Before we closed for summer, my students were experimenting with AI images through Bing, now a AI-powered search engine. They also discovered that the Photoshop-like tool, we use in class, Pixlr, has a similar option. Take a look at these images used by some students for an eBook assignment. (I’ve written about how each semester my 7th graders come up with about 125 books.)
Exhibit A: Spot anything odd about this cover? It’s not just the plastic-like muscles.
I call this the three-legged football player problem. The OpenAI tool in Bing goes off the rails at times. But instead of being annoyed with the outcome, I savored the moment. A wonderful opportunity to teach visual literacy.

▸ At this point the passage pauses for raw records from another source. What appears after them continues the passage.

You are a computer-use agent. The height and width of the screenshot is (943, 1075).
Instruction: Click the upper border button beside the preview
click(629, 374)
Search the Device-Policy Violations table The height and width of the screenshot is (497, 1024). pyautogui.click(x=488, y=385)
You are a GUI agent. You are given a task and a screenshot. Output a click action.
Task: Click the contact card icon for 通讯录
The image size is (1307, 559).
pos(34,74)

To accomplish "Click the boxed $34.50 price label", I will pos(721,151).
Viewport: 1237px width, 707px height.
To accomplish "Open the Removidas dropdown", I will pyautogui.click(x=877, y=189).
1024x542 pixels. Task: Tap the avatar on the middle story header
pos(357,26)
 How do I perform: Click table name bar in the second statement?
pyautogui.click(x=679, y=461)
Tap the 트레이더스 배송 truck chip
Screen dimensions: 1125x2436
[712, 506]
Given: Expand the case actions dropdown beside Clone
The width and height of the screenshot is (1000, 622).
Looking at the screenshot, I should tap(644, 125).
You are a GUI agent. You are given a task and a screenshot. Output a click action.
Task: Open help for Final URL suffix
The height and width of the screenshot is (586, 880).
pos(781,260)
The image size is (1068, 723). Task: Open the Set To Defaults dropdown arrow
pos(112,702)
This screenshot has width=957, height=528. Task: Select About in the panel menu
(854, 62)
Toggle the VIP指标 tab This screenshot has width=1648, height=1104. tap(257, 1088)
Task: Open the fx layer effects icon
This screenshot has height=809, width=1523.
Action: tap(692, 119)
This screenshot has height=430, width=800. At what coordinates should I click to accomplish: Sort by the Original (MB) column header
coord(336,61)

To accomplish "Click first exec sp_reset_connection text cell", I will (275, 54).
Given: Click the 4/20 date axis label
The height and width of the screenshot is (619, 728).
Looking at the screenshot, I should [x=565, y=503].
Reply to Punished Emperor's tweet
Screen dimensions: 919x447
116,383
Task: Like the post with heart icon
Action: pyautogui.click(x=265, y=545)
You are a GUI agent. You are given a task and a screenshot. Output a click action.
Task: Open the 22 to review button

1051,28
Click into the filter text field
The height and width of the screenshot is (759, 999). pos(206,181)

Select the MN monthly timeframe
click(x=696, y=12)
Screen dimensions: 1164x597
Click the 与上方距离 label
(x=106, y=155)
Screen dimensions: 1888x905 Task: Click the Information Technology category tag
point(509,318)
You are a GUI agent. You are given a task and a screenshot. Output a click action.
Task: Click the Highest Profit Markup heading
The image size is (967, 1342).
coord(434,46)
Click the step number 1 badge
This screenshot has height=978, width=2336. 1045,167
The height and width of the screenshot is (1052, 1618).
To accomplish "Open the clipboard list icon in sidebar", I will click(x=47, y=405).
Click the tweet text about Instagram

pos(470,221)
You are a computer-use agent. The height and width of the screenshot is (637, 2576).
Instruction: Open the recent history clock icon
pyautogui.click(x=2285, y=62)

Exhibit B: This book was about an off-duty soldier called to fight a war set in the future. Notice anything weird here?
Yeah, the gloves. Looks like they came from from Home Depot! Anything else? Check the flag on his shoulder.
On May 14th, I presented a similar topic in a TED-Talk like event I had put together at my school. (We called it BEN Talks, being Benjamin Franklin High School.) My point was that the elephant in the room today is not even an elephant. It’s a parrot —the ‘stochastic parrot’ that researcher Emily Bender and others warned us about. It’s luring us down a dangerous path, and will pose a huge threat.
I remember a time when we we were fed the hype of how the ‘Internet of Things’ (IOT) would rescue us. (Have to admit, I swallowed that as well.) A malfunctioning part on an aircraft making a long distance flight would ‘communicate’ with its destination, so that technicians would be ready to replace it when the plane lands. (The pilot would not even know; the ‘things’ would talk to each other.) IOT is here, but fortunately its not for every-thing. The fairy lights can talk to the Bluetooth speaker, for all I care. But spare me the Apple watch that can tell my fridge what I need to cook for dinner because of some health condition it tracks through my skin.
If IOT was supposed to make our lives safer and convenient how come a window of a Boeing aircraft could come loose and drop out of the sky, without any warning? Why didn’t the loose nuts text message the wizards at Boeing to tell them so?
We were sold on some misleading, overhyped ‘intelligence,’ and no one dared question it. If you did, you were a fringe Luddite who needed to be voted off the island. I’m sorry but I got to this island because there was a pilot and a co-pilot on board—and not some aviation algorithm.
If you’re a student, you’ll love this.
On a related note, I support a Writers’ website, Write The World, which encourages young people to express their creative writing. Here’s one submission from Archer Adams, a freshman at a high school. Powerful poetry about AI’s ‘knowledge.’
So what do we do, besides write poetry and articles bemoaning the awkward, overhyped pathway we are being led?
I think we should join the resistance to three-legged athletes, put on proper gloves, and take on the tech bros feeding us this pipe dream. There are more urgent, humanitarian needs that could be addressed through technology.